#### What is expected
Output the span of lines from the one that contains "The image size is (1894, 868)." through the end of the records, inclusive, exactly as written and free of pictures.

#### Stored data entries
>>>

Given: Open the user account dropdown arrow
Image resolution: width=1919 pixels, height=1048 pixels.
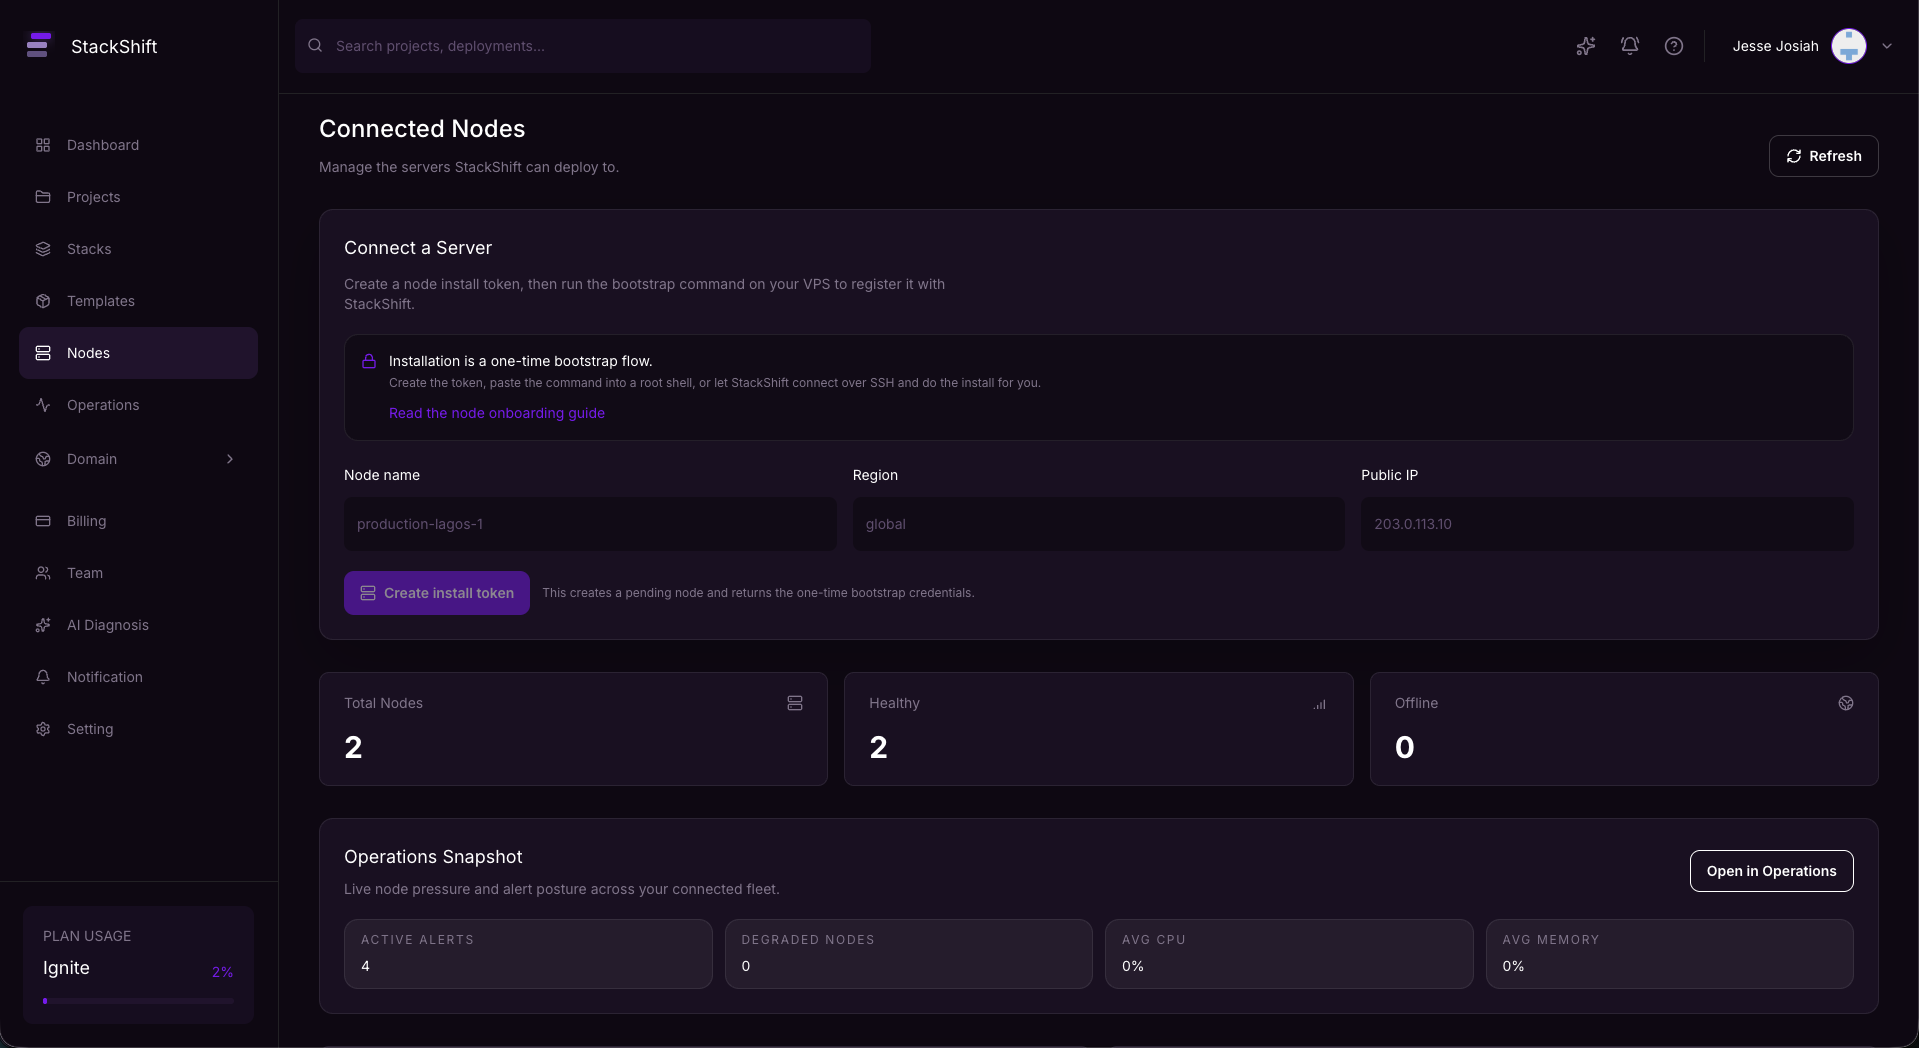Looking at the screenshot, I should coord(1886,46).
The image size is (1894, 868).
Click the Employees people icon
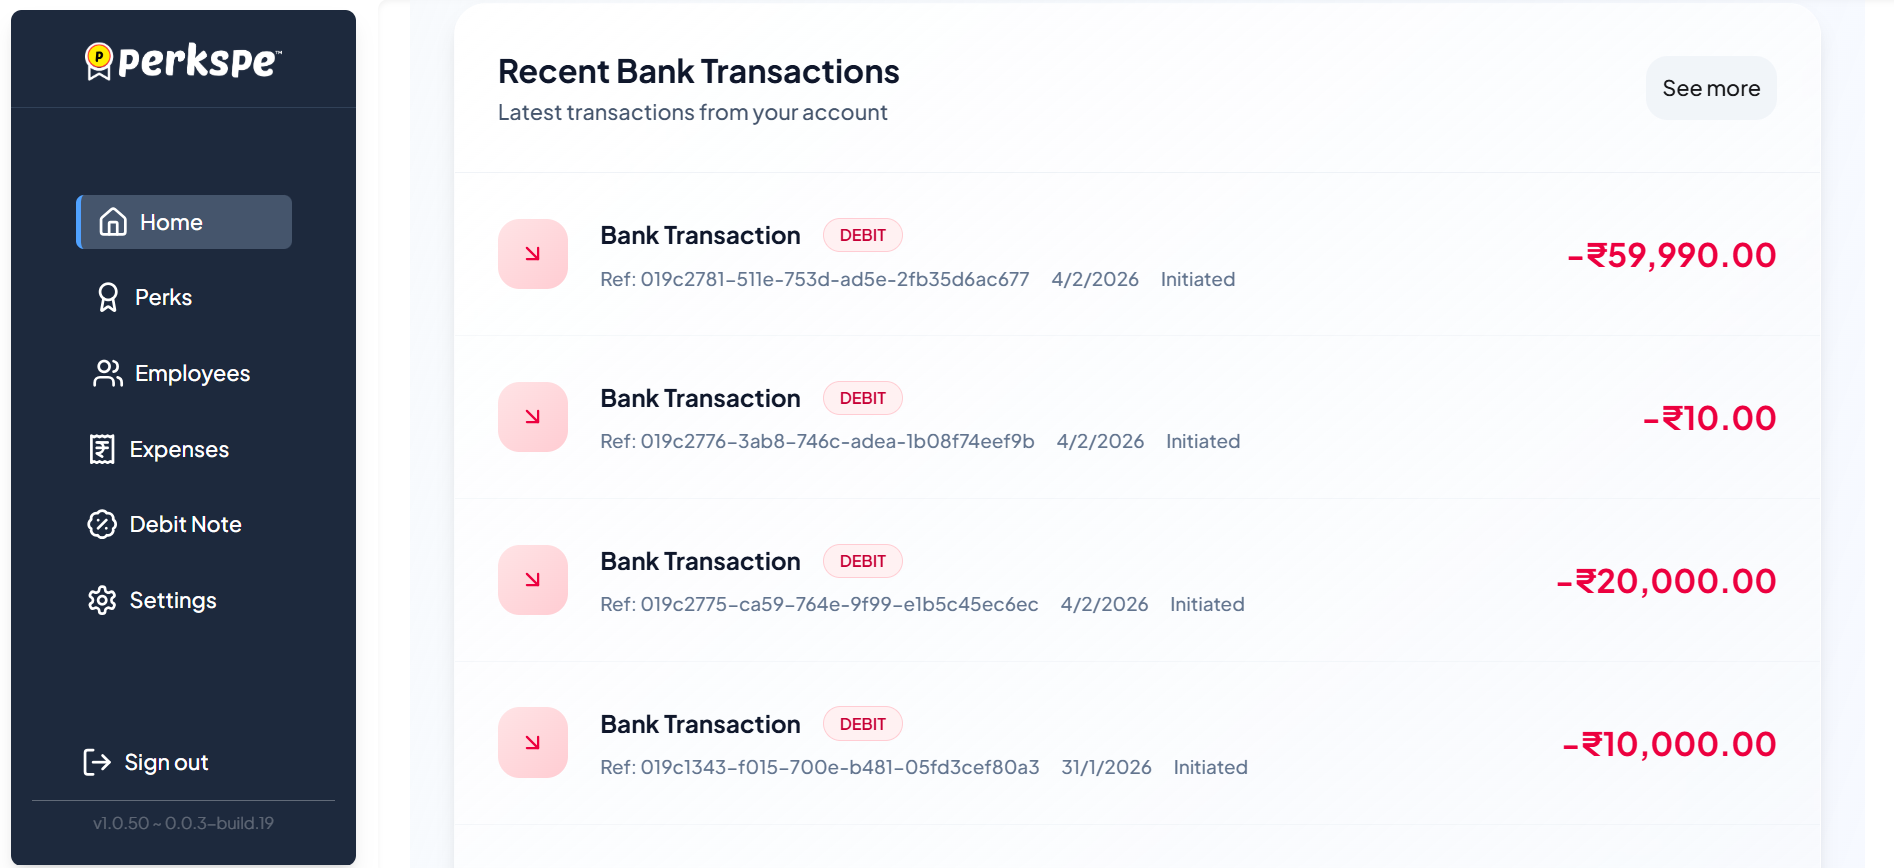point(107,373)
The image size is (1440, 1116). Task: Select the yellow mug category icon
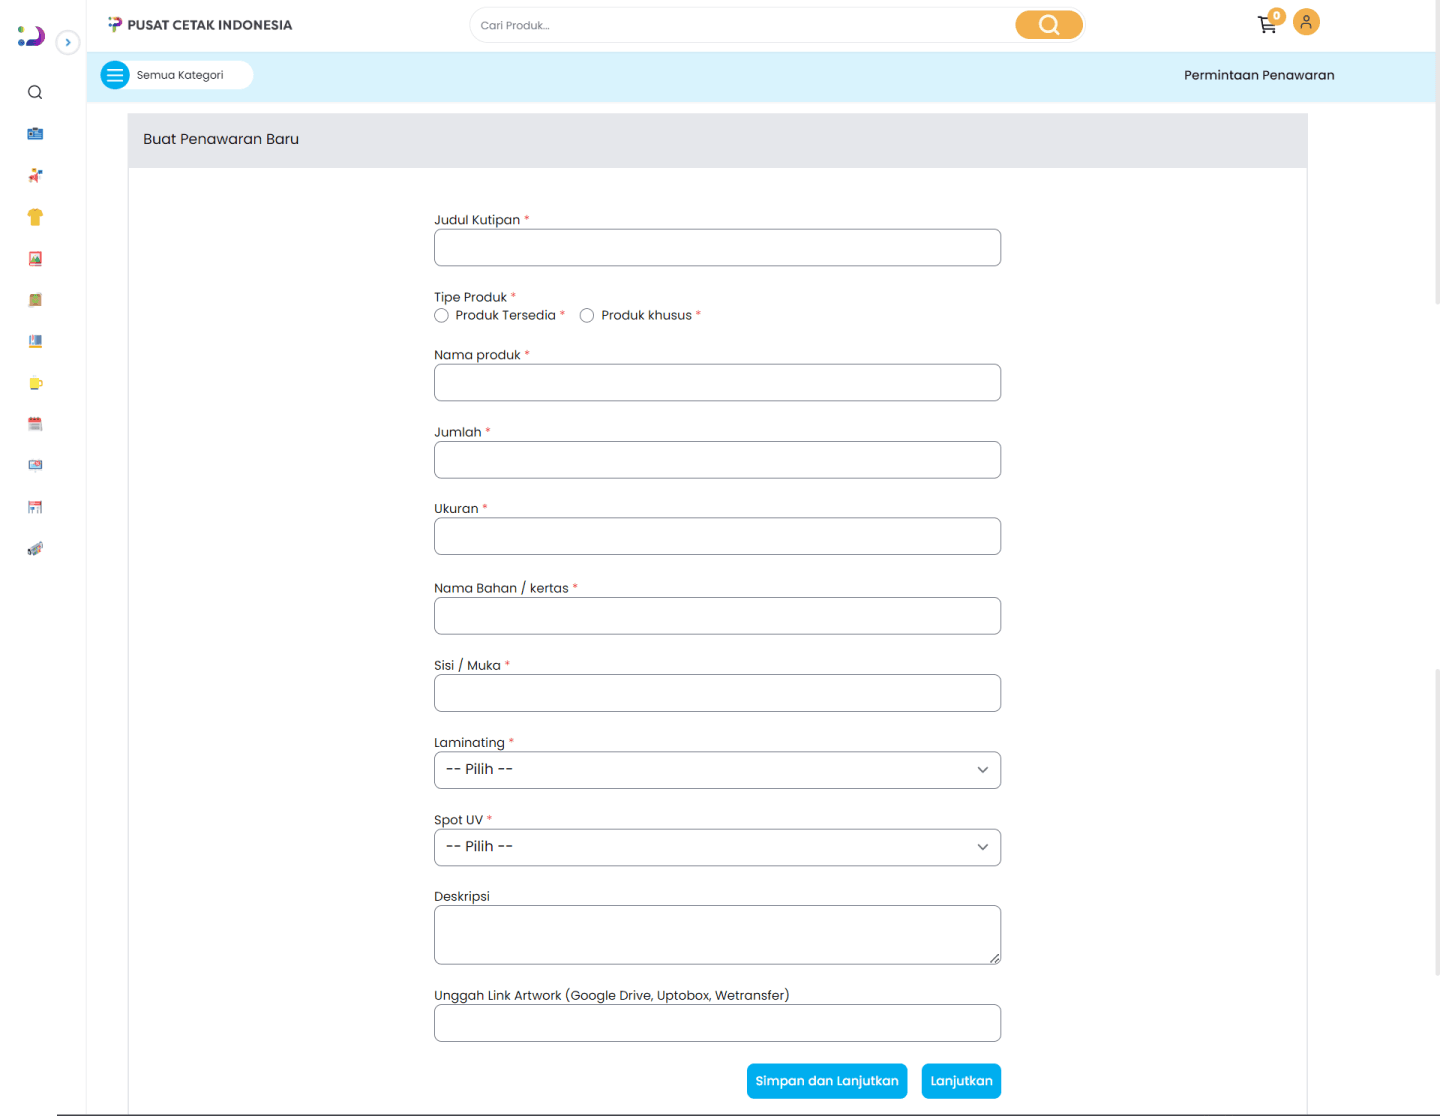point(35,383)
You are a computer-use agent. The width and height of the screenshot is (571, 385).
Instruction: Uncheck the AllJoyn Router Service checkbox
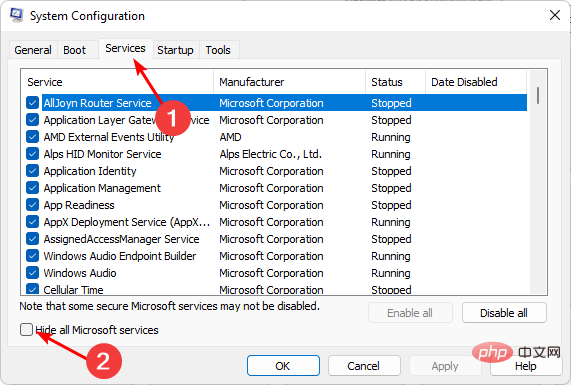(32, 103)
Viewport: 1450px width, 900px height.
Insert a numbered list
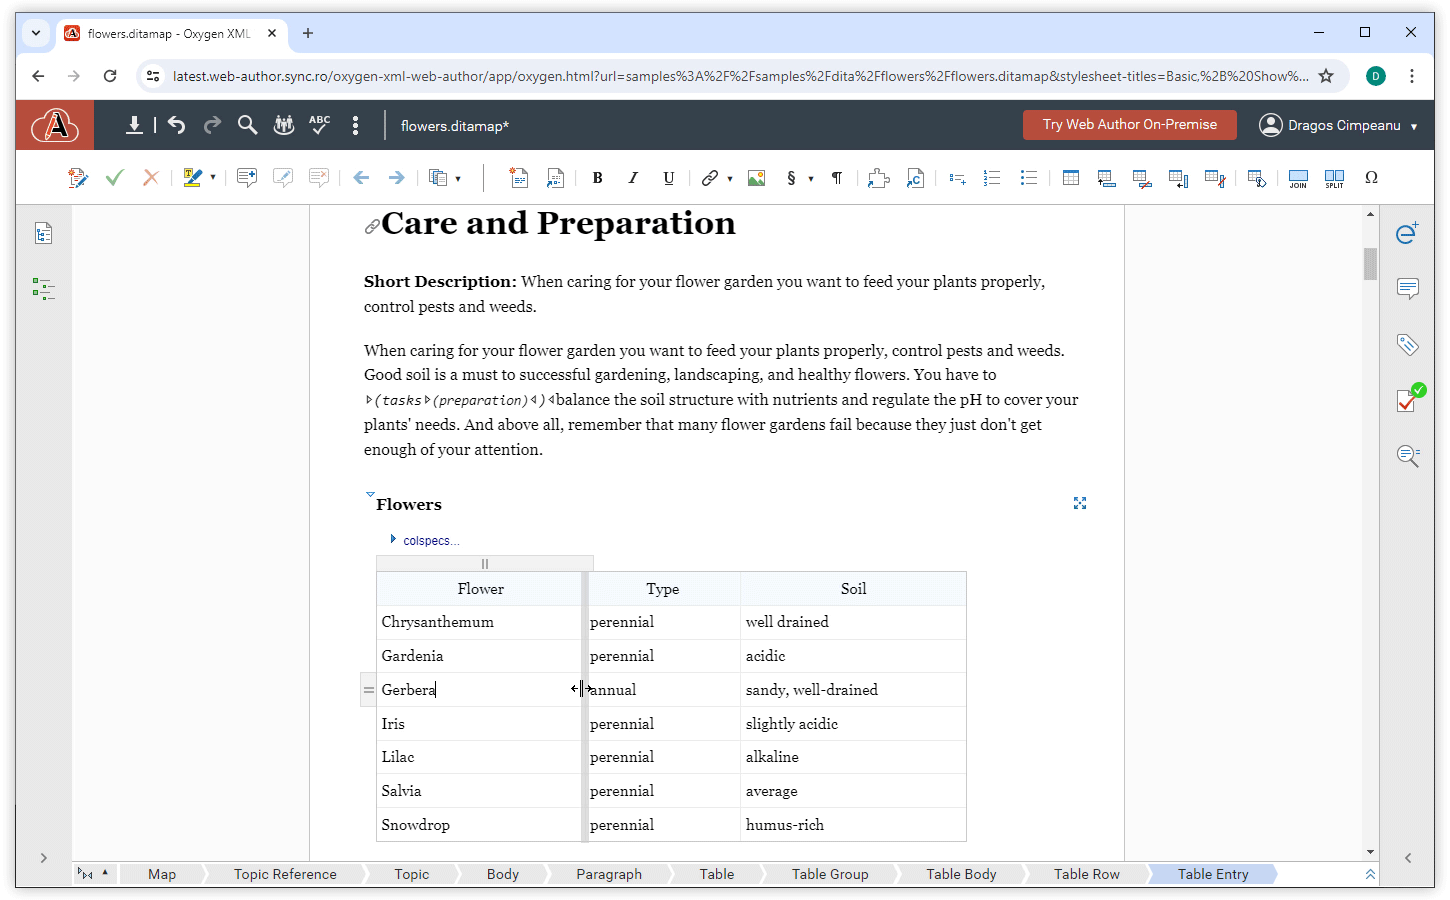[992, 178]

<<<

#### Task answer
The image size is (1894, 868).
Click the Employees people icon
point(107,373)
The image size is (1440, 1116). Task: Select the yellow mug category icon
point(35,383)
You are a computer-use agent. The width and height of the screenshot is (571, 385).
Instruction: Uncheck the AllJoyn Router Service checkbox
(32, 103)
Viewport: 1450px width, 900px height.
Insert a numbered list
[992, 178]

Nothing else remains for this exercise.